Reproduce the passage of the SonicOS interface configuration text that begins at "Table of Contents" and stops after "SSL VPN appliance)", word for word.

**Page text**

============

SonicOS 7 System

Table of Contents

Configuring Network Interfaces and Activating L2B Mode

In this scenario, the WAN interface is used for:

  • Access to the management interface for the administrator
  • Subscription service updates on MySonicWall
  • The default route for the device and subsequently the “next hop” for the internal traffic of the SSL VPN appliance (this is why the WAN interface must be on the same IP segment as the internal interface of the SSL VPN appliance)

The LAN interface on the appliance is used to monitor the unencrypted client traffic coming from the external interface of the SSL VPN appliance. This is the reason for running in Layer 2 Bridged Mode (instead of reconfiguring the external interface of the SSL VPN appliance to see the LAN interface as the default route).

To activate L2B mode on an interface

  1. Navigate to NETWORK | System > Interfaces.
  2. Click the Configure icon for the WAN interface. The Edit Interface dialog displays.
  3. Assign the interface an address that can access the Internet so that the appliance can obtain signature updates and communicate with NTP. The gateway and internal/external DNS address settings must match those of your SSL VPN appliance:
    • IP address: This must match the address for the internal interface on the SSL VPN appliance.
    • Subnet Mask, Default Gateway, and DNS Server(s): Make these addresses match your SSL VPN appliance settings.

============

**Collection entries**
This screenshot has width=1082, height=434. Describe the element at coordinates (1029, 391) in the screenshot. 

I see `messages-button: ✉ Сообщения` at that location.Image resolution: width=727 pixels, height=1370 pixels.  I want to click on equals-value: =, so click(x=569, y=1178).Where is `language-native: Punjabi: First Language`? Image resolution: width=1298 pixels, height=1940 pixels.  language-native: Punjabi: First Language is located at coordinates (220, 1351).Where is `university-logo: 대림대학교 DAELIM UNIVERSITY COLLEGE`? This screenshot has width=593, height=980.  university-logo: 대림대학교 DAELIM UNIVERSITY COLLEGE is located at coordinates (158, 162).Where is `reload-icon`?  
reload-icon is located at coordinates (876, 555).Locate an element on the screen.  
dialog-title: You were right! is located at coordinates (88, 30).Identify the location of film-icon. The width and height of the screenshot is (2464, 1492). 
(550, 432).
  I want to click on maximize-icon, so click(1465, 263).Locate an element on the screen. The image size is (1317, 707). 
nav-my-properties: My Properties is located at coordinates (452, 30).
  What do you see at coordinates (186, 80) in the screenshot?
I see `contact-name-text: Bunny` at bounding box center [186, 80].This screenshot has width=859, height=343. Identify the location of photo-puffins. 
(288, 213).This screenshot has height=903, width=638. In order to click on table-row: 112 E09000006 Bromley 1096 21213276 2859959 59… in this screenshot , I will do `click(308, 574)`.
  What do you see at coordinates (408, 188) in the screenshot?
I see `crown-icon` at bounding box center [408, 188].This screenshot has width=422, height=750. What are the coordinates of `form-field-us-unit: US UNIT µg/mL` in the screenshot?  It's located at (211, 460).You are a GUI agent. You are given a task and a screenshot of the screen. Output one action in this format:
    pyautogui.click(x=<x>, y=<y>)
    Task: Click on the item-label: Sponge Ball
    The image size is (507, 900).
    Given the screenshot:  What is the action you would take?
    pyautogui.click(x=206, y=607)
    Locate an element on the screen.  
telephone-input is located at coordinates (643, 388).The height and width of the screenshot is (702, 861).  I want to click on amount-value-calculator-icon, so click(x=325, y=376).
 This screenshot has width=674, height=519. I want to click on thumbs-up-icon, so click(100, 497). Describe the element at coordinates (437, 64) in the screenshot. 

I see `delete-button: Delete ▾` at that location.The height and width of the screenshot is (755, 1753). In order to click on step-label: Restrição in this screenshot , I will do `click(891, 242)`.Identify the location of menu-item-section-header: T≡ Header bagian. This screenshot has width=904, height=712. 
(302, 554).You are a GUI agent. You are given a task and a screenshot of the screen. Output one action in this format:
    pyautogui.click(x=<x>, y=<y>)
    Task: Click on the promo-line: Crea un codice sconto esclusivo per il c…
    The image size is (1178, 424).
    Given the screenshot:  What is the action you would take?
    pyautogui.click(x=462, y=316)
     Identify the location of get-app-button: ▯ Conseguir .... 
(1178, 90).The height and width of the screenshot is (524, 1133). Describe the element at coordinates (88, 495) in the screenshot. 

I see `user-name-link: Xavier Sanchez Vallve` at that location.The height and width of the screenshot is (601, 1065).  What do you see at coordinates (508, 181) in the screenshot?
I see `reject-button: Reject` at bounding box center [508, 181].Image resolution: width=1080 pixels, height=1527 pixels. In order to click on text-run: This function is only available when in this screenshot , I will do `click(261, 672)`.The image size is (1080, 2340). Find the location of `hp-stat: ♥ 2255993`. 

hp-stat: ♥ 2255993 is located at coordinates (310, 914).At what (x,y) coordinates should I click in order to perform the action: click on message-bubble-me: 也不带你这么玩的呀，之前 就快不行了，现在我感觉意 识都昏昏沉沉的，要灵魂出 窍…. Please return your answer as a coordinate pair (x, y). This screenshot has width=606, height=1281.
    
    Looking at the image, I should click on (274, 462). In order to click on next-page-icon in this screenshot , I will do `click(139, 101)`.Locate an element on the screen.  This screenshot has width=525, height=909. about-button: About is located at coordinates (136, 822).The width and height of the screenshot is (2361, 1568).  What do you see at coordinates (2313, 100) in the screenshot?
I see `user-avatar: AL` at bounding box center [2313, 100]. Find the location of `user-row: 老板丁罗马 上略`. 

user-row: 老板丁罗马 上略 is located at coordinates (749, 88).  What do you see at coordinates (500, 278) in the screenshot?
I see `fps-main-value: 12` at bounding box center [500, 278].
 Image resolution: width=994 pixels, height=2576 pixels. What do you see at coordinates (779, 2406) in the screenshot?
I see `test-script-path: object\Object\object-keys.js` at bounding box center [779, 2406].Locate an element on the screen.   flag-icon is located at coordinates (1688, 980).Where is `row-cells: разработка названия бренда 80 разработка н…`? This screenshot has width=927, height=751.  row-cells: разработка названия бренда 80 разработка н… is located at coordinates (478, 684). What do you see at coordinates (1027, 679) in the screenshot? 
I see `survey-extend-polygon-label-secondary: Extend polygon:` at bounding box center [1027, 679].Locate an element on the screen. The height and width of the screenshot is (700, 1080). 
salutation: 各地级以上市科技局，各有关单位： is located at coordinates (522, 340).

============

**Exercise answer**
Table of Contents

Configuring Network Interfaces and Activating L2B Mode

In this scenario, the WAN interface is used for:

  • Access to the management interface for the administrator
  • Subscription service updates on MySonicWall
  • The default route for the device and subsequently the “next hop” for the internal traffic of the SSL VPN appliance (this is why the WAN interface must be on the same IP segment as the internal interface of the SSL VPN appliance)